◆ **Selected extract**:
______

One way to fix it is:
this.showDiv.onclick = this.hide.bind(this);
But the .bind()
method of functions is a rather new standard; it isn’t in all old browsers. So you might want to roll your own instead:
function bindMethod(object, func) {
return function () { return func.apply(object, arguments); };
}
this.showDiv.onclick = bindMethod(this, this.hide);
(Generally this
is kind of strangely behaved in JavaScript; the main thing to remember is that this
always refers to the innermost function’s this
, which could be whatever the caller wants it to be. Sometimes you see JS code do things like var self = this;
to give a particular function’s this
a name that can be used in nested functions; in Python, of course, that is just sort of the way things work automatically.)
This refers to the object that called the function. So when you say this.showDiv.onclick
, showDiv is what is calling the function. Therefore this.innerHTML
actually means this.showDiv.innerHTML
If you insist on using a constructor function, rather than a factory, then keep this
in mind --
If you have a method (or any function you call as a method, and not as a constructor), and that method references this
, that this
statement gets resolved at the instant the function is called rather than when it is defined.
function sayName () { console.log(this.name); }
var bob = { name : "Bob" },
doug = { name : "Doug" };
bob.greet = sayName;
doug.greet = sayName;
In a strict class-based language, there'd be all kinds of errors, here.

______

◆ **Saved data entries**:
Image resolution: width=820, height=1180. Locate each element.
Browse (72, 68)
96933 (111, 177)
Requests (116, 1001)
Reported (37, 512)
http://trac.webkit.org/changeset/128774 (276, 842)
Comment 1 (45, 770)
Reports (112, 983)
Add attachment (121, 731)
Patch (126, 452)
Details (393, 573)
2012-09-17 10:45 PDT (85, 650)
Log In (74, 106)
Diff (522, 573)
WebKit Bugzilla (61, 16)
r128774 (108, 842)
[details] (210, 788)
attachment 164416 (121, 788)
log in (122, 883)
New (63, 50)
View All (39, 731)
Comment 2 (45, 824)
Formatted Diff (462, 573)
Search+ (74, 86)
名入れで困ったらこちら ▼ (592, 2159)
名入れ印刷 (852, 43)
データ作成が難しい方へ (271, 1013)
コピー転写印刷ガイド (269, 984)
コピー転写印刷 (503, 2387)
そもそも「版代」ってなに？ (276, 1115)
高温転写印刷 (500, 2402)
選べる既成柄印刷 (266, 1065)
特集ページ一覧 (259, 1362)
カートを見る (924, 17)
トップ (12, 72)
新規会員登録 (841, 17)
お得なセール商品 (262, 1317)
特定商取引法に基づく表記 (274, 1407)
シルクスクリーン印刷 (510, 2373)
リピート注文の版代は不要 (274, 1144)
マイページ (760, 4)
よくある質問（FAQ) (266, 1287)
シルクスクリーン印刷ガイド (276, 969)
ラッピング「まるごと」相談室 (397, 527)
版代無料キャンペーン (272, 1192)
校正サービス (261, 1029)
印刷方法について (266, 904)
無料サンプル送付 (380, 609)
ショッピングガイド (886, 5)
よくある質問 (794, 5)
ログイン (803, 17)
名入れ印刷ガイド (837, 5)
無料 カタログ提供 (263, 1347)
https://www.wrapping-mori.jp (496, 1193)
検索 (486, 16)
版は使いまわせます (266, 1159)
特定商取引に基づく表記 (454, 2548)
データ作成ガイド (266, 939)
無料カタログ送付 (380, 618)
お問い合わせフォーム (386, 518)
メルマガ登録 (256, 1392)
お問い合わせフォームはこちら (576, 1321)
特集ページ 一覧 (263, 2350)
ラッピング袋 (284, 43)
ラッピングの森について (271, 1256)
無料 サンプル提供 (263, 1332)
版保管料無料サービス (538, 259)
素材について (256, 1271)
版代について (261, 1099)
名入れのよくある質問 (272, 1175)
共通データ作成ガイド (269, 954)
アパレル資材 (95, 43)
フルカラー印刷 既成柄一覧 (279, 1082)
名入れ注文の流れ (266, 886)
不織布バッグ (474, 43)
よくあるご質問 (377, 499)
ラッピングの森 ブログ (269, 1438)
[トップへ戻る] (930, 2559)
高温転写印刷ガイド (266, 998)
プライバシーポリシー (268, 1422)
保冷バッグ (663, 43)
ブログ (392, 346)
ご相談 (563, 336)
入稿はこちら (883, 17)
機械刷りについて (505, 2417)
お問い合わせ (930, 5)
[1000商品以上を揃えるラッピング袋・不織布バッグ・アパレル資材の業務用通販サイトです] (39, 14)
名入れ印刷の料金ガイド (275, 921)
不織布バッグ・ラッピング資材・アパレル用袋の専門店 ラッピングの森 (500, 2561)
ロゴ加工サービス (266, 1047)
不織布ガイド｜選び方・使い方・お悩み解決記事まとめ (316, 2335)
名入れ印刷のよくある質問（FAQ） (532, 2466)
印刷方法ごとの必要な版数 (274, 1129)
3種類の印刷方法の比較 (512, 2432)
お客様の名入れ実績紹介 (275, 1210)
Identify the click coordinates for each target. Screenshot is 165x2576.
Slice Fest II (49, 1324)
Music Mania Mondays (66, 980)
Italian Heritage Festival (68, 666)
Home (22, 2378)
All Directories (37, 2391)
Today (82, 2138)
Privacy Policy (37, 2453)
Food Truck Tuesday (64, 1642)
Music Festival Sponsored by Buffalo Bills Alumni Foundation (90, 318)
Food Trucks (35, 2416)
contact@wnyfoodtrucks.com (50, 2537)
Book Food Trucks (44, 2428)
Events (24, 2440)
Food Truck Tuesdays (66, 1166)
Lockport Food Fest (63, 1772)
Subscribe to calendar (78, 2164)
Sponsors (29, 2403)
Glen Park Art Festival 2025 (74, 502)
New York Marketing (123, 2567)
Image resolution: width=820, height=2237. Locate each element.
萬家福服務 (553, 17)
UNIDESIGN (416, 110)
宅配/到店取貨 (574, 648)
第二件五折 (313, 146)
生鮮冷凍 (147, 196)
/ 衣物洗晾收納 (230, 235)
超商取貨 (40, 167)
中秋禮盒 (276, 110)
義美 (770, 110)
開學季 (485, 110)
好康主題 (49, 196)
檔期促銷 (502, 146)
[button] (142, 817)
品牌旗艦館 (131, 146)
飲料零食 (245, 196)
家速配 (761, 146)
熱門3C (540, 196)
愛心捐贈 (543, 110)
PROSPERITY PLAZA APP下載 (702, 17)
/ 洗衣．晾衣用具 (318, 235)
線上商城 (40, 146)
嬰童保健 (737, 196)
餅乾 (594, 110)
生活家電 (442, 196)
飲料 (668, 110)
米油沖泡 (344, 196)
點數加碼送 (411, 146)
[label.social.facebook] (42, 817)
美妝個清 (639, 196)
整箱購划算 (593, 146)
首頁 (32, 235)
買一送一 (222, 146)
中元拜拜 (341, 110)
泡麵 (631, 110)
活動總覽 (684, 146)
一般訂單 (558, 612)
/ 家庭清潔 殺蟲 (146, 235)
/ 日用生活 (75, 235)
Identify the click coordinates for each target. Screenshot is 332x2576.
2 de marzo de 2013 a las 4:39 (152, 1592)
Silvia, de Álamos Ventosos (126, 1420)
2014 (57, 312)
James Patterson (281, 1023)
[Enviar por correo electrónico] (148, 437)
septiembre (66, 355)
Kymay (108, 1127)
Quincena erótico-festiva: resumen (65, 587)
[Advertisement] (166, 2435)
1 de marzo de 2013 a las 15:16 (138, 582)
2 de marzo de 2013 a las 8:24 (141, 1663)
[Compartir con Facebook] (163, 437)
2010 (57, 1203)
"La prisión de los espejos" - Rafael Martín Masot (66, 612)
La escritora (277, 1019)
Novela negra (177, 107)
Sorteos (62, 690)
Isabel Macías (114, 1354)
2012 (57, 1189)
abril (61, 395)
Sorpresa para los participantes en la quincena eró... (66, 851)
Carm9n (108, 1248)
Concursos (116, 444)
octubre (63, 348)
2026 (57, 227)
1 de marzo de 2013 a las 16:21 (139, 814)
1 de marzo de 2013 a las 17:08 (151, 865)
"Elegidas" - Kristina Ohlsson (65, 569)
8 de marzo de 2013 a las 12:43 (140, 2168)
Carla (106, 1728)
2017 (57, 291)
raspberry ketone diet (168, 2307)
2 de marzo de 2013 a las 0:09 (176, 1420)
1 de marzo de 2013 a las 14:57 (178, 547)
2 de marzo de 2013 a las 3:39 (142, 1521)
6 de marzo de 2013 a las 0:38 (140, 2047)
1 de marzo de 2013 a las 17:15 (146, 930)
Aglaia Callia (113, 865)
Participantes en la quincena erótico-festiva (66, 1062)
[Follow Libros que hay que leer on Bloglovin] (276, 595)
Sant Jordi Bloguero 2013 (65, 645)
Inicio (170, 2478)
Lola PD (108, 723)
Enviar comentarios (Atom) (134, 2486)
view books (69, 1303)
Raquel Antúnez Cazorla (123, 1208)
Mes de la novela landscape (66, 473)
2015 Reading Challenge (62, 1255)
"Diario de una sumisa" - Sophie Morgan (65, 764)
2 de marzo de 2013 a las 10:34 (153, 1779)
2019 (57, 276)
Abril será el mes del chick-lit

______

◆ **Tasks**:
[a] Answer these questions from the passage on JavaScript's this:
(i) Why might the .bind() method be unavailable?
(ii) What statement does some JS code use to give a function's this a name for nested functions?
(iii) When does a this statement in a method get resolved?
[b] According to the passage on JavaScript's this, why does this.innerHTML actually mean this.showDiv.innerHTML?
Answer from the passage on JavaScript's this alone, without using the items.

◆ **Responses by task**:
[a]
(i) It is a rather new standard and isn't in all old browsers.
(ii) var self = this;
(iii) At the instant the function is called, not when it is defined.

[b] This refers to the object that called the function. With this.showDiv.onclick, showDiv is what calls the function, so this points to showDiv.